Sana dün bir tepeden baktım aziz Kudüs

Gittiğimiz her şehirde her tepeden görünüyor Filistin toprakları. “Orası Filistin toprakları” diyor Yuşa Makamından sorumlu bir görevli, “İsrail’in değil” diyor bizlere dönerek..

Sana dün bir tepeden baktım aziz Kudüs

Bir kentin tarihsel derinliğini bulamıyor insan Amman’da. Hatta çoğu kez birbirine karışıyor Ürdün ve Amman… Trafik gürültüsü, çoğu yerde devam eden inşaatlar, her haliyle modern bir şehir Amman. Sonradan yapılmış, aslında bir parçası hep Filistin’de olan o topraklara kondurulmuş suni bir kent her haliyle.

Aradığım o tarihsel derinliği Salt’ta buldum. Her zamanki gibi yolculuğumuz erken başlıyor yine… Arkamda bıraktığım zeytin ağaçlarını seyre dalmışken alabildiğine sis, izleyeceğim manzaranın güzelliğini kapatıyor.

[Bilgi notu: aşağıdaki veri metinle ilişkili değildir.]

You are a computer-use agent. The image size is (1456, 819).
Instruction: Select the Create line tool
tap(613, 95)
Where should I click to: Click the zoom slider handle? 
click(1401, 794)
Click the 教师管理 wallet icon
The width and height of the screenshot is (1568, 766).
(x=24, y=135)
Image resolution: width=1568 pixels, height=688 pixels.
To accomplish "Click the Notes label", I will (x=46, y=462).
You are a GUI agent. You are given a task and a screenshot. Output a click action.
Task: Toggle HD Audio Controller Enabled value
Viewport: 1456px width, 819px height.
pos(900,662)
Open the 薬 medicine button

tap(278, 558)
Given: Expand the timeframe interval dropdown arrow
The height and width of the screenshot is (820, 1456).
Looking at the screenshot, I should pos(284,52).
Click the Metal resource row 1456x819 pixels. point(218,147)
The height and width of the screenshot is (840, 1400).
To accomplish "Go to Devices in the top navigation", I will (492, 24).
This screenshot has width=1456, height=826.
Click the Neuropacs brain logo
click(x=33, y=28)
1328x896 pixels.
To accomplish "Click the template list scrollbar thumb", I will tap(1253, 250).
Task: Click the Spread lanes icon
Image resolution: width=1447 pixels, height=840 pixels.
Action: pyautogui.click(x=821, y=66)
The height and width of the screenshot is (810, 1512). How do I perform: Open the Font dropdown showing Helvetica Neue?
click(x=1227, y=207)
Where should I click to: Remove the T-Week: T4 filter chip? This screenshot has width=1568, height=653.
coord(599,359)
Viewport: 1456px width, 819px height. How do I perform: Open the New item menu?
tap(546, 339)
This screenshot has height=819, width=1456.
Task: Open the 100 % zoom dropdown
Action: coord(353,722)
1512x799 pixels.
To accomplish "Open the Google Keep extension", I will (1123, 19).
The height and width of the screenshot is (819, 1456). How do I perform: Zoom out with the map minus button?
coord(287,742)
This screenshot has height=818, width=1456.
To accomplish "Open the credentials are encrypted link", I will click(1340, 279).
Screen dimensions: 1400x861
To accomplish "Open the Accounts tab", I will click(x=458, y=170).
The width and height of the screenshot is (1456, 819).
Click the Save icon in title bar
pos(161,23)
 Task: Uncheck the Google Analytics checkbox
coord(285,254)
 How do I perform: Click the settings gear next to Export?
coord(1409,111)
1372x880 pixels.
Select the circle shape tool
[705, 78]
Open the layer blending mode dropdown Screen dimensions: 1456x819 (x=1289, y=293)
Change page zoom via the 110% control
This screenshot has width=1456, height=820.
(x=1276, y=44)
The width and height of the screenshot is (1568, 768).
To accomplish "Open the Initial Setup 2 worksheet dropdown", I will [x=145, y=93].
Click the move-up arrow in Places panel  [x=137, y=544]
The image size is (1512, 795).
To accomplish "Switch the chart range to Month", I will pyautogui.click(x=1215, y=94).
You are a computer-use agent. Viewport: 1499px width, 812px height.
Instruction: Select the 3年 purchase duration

Salt şehri, 19. yy’da gelişen ticaret sebebiyle kasaba olmaktan çıkıp büyük bir kent haline dönüşmüş. Çarşıları, dar sokakları her haliyle tam bir Osmanlı kenti. Amman’daki mimari yapıyla farklılık arzediyor, bunu ilk camilerin minarelerinden anlıyorsunuz. Osmanlı tarzı minareler dikkatinizi çekiyor mesela… Aradığım o otantik atmosferi, belki de biraz İstanbul’u buldum burada.

Her biri Osmanlı döneminde inşa edilmiş mimari harikalar ve pazarın bulunduğu Hamam Sokağı. Her haliyle gezilecek, sevilecek bir yer burası. Burayı ziyaret edenlerin daha uzun kalması tavsiye olunur. Yüksek tepelerinden şehre baktığınızda aşağılarda bir yerde canlı, hayata karışmış insan seslerini hissettiriyor burası. Daha çok medeniyet kokuyor. Bu küçük şehirden ayrılması zor olsa da Türk Şehitliği’ne gitmek üzere buradan ayrılıyoruz.

Salt Türk Şehitliği

1918 yılında Salt muharebelerinde şehit düşen 300 Türk askerinin naaşı burada bulunmakta. Naaşlar ilk olarak 1973 yılında bu mağara içerisinde tespit edilmiş. İçeri girer girmez bir hüzün sarıyor sizi. Çünkü duvarda ilk tespit edildikleri zamana dair içler acısı bir fotoğraf var. Ürdün ve Filistin topraklarını korumakla görevli Türk askerleri İngilizlere karşı büyük bir mücadele verirler burada, o kadar ki savaş sonunda cesetlerden geçilmeyen bu bölgeye “Vadiyi Rimem” yani “Cesetler Vadisi” denilmiş.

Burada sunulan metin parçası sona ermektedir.